▶ _Supplied entries_:
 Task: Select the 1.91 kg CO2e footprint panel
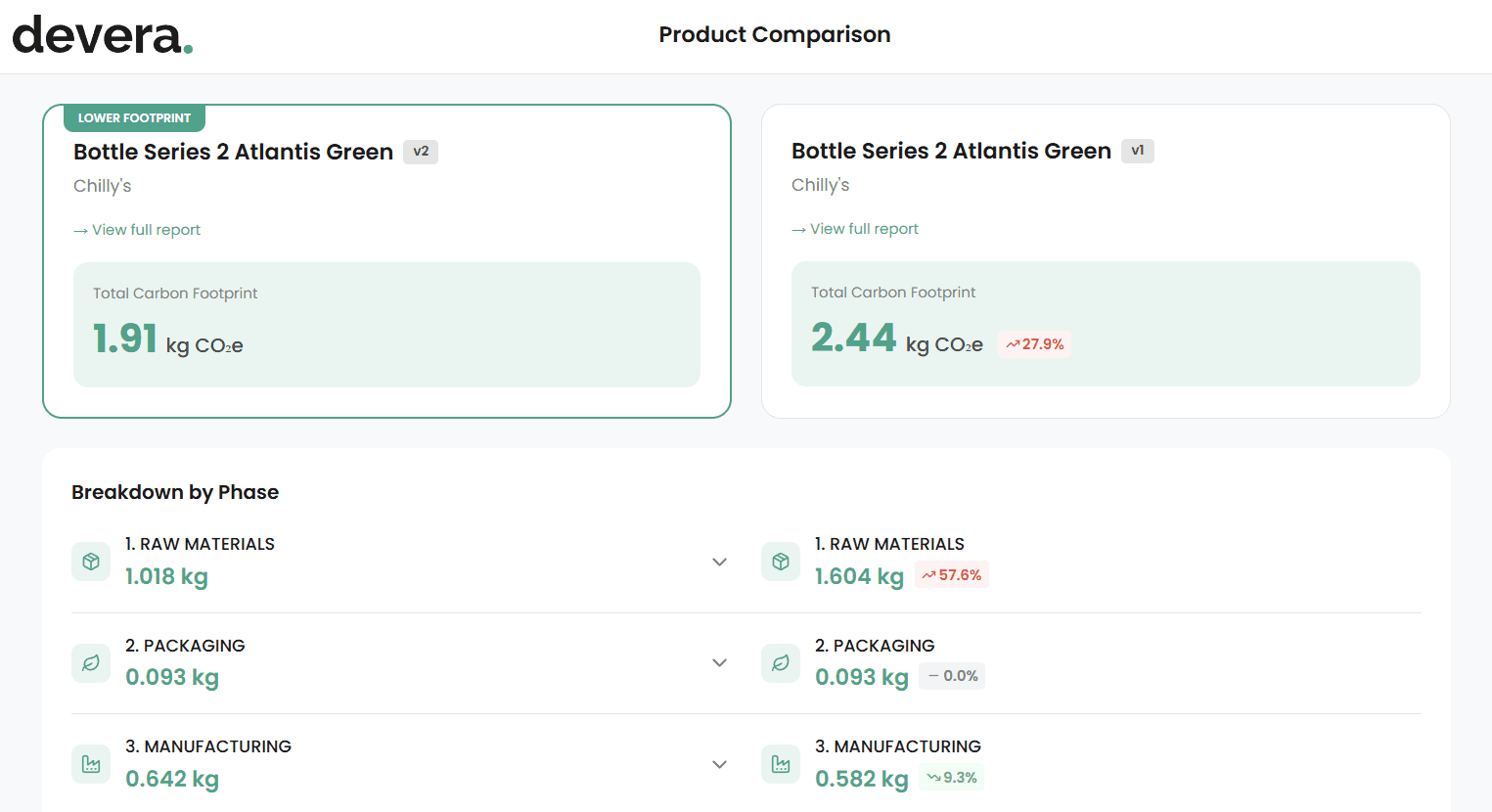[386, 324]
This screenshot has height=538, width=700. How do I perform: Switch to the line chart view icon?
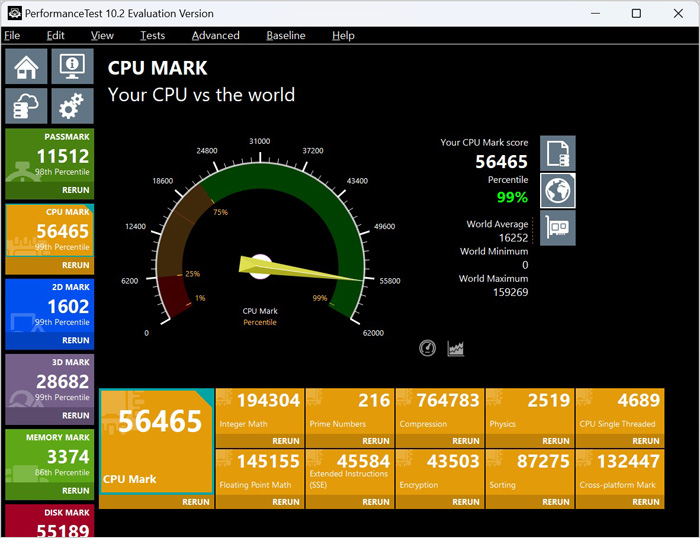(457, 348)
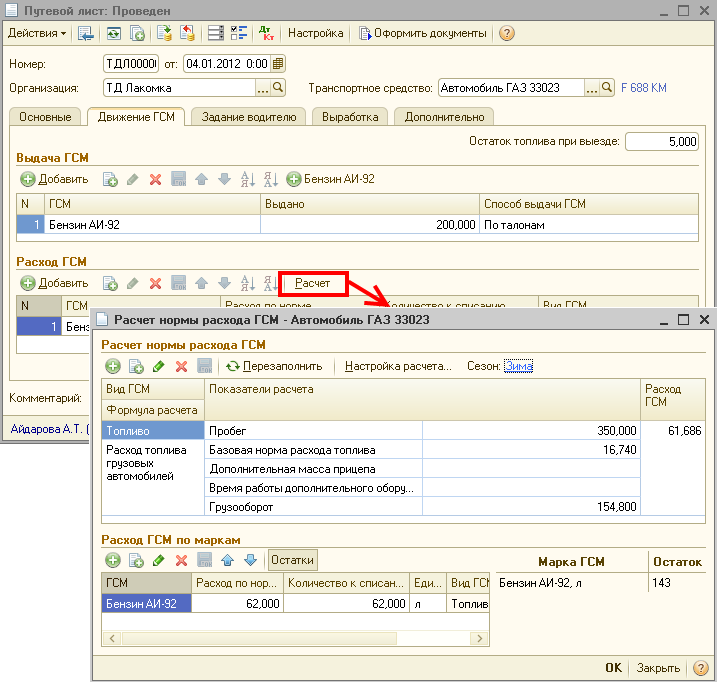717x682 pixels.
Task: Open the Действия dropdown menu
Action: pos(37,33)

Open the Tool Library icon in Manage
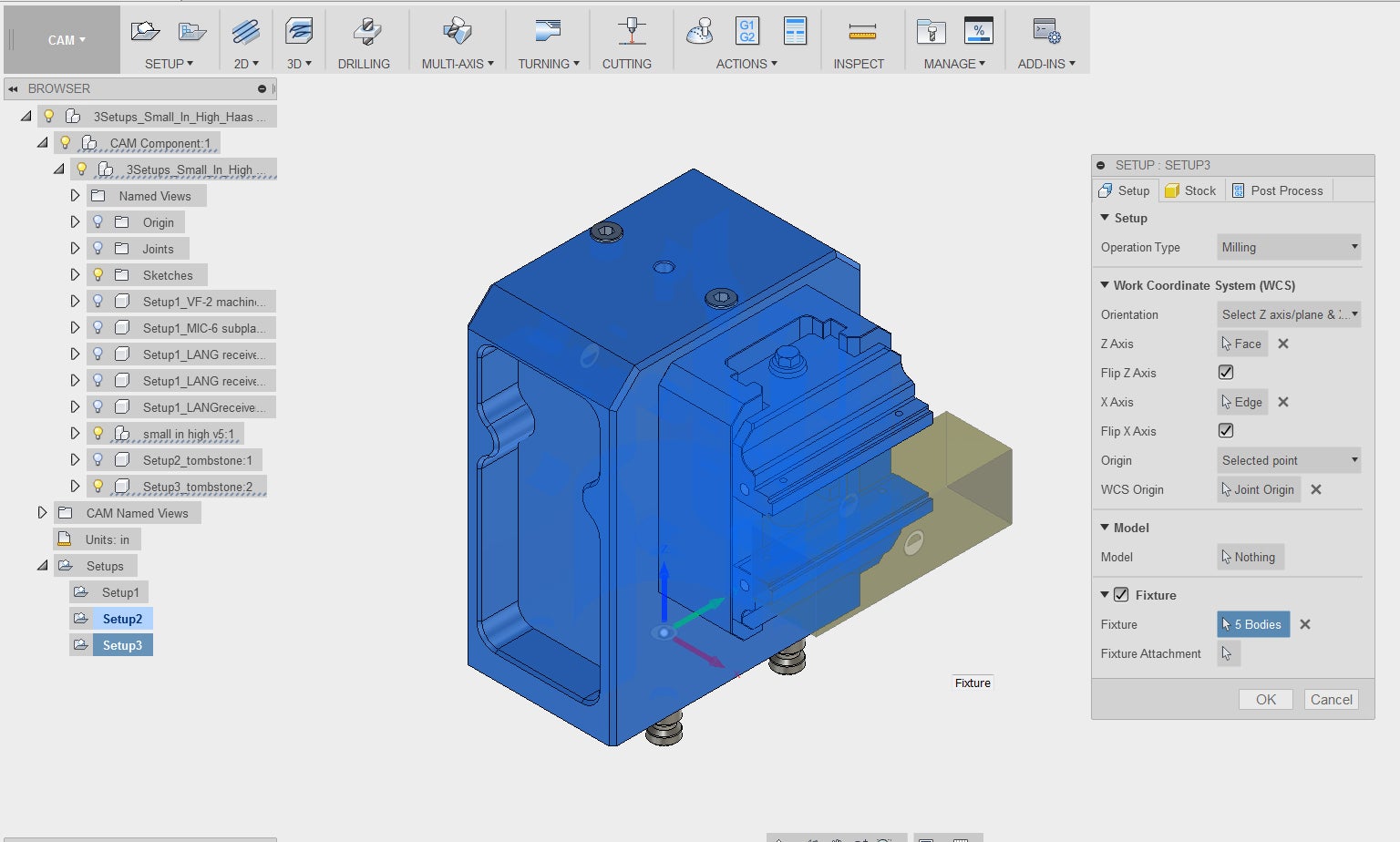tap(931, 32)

▶ _What to do_: Copy the records exactly; no image should appear in the result.

▶ _Answer below_:
 Task: Select the 1.91 kg CO2e footprint panel
[386, 324]
This screenshot has height=538, width=700. How do I perform: Switch to the line chart view icon?
(457, 348)
717x682 pixels.
Task: Open the Действия dropdown menu
Action: pos(37,33)

Open the Tool Library icon in Manage
tap(931, 32)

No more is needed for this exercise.